In the subsequent elections in Karnataka and Telangana in 2023, Congress registered a landslide victory with an increase in both the party's vote share and the number of seats, compared to the previous elections, in the constituencies through which the march had passed. The Congress Party attributes its success in the Karnataka elections at least in part to the success of the Bharat Jodo Yatra: "The Congress party has attributed its success in the 2023 Karnataka election to the Bharat Jodo Yatra, declaring it the "clear winner" in the clash of narratives between Prime Minister Narendra Modi and the nationwide foot march." After the yatra Congress won Karnataka and Telangana but it suffered crushing defeats in Madhya Pradesh, Rajasthan and Chhattisgarh by the Bhartiya Janata Party.

==Other yatras==
In September 2022, the Congress Party said it planned to hold a second phase of the yatra from west-to-east in 2023, from Gujarat to Arunachal Pradesh.

On 26 February 2023, Congress General Secretary in-charge Communications Jairam Ramesh informed that Congress is considering a Pasighat-to-Porbandar yatra.

On 14 Aug 2023, the New Indian Express reported about the planned Bharat Jodo Yatra 2.0: "A team of top Congress leaders, including K C Venugopal and Jairam Ramesh, is finalising the route in consultation with Rahul Gandhi and leaders of the states the Yatra will pass through."

=== Bharat Jodo Nyay Yatra ===

On 27 December 2023, the Congress Party announced Bharat Jodo Nyay Yatra ("India Unity and Justice March").

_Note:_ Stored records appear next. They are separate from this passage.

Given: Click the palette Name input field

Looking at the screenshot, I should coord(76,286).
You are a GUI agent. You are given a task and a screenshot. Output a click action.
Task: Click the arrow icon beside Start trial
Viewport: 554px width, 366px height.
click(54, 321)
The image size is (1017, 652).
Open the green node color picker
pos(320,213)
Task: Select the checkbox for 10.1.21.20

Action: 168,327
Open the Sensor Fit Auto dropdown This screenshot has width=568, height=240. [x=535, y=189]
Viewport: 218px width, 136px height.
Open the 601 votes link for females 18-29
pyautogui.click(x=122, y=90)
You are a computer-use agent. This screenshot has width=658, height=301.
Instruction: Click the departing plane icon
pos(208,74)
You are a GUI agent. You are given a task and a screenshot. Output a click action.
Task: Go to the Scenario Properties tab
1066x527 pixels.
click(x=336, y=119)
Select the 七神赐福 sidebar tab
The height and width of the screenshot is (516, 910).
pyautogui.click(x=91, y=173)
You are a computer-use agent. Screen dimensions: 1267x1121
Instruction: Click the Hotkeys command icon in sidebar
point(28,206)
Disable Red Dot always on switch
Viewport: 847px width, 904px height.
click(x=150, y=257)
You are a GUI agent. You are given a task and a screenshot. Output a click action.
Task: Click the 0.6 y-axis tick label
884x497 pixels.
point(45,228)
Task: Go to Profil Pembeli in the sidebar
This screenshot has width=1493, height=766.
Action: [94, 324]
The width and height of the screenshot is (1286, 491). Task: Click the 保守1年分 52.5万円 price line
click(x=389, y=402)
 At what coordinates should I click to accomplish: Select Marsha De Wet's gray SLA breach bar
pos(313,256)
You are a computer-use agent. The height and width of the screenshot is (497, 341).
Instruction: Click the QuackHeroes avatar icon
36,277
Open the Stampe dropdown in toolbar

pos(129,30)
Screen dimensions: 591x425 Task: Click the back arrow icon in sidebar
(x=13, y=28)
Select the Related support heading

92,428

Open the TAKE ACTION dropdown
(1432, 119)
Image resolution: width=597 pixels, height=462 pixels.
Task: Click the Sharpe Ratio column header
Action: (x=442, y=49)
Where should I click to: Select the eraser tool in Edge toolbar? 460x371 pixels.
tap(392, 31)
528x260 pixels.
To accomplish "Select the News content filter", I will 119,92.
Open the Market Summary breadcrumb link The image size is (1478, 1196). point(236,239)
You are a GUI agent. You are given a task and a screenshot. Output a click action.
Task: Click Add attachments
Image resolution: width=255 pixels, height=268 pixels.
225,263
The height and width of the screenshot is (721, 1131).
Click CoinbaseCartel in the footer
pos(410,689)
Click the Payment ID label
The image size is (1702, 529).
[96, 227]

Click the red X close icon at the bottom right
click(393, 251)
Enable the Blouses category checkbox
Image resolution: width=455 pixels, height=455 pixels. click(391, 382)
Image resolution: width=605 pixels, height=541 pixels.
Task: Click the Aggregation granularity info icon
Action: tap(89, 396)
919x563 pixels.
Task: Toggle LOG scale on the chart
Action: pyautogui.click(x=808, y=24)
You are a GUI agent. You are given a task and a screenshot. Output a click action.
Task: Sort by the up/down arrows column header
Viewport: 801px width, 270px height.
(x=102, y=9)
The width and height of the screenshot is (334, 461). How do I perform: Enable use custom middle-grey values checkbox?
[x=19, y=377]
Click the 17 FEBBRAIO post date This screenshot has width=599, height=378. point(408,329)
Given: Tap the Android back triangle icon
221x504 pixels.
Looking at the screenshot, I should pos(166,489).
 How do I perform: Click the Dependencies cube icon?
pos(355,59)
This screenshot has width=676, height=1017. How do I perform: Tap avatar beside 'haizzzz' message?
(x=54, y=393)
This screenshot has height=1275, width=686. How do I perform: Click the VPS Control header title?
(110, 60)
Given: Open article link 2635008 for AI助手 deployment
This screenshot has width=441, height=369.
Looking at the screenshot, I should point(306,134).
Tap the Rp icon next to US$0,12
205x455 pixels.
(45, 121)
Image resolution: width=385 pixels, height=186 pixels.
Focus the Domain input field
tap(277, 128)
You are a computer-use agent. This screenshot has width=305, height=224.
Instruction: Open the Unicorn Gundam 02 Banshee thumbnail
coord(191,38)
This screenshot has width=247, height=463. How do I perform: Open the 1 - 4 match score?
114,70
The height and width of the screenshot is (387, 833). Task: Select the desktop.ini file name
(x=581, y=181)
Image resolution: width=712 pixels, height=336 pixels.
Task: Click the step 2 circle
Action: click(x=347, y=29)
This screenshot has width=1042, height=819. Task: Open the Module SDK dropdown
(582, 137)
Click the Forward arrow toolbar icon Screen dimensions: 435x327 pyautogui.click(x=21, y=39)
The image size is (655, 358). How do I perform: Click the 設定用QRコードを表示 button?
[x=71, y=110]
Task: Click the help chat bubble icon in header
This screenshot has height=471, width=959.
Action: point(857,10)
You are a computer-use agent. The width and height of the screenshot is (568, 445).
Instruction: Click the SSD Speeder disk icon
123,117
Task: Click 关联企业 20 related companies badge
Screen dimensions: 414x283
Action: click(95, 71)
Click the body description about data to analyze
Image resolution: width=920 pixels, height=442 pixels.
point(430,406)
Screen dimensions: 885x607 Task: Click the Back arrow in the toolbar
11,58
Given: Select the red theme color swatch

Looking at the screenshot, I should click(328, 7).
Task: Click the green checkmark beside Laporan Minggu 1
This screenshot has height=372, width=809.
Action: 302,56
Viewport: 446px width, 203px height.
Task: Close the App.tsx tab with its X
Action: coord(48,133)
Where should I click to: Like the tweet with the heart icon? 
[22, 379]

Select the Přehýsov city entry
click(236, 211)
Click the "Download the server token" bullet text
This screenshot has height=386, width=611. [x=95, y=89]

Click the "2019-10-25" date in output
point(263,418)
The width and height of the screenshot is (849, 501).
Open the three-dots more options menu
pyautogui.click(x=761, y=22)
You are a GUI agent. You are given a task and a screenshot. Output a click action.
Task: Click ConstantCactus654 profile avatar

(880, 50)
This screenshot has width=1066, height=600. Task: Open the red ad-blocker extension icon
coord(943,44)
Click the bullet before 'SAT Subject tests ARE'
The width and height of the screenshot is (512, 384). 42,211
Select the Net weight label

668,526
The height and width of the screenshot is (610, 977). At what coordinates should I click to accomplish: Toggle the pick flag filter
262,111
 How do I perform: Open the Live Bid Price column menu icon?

The march will start on 14 January 2024 from Manipur and end on 20 March in Mumbai. It will cover 6,200 kilometres across 14 states. Unlike the Bharat Jodo Yatra, which focused on campaigning against communalism and divisive politics, the Bharat Nyay Yatra will focus on livelihood issues such as inflation and unemployment. Like the Bharat Jodo Yatra, the Bharat Nyay Yatra will also be led by Rahul Gandhi.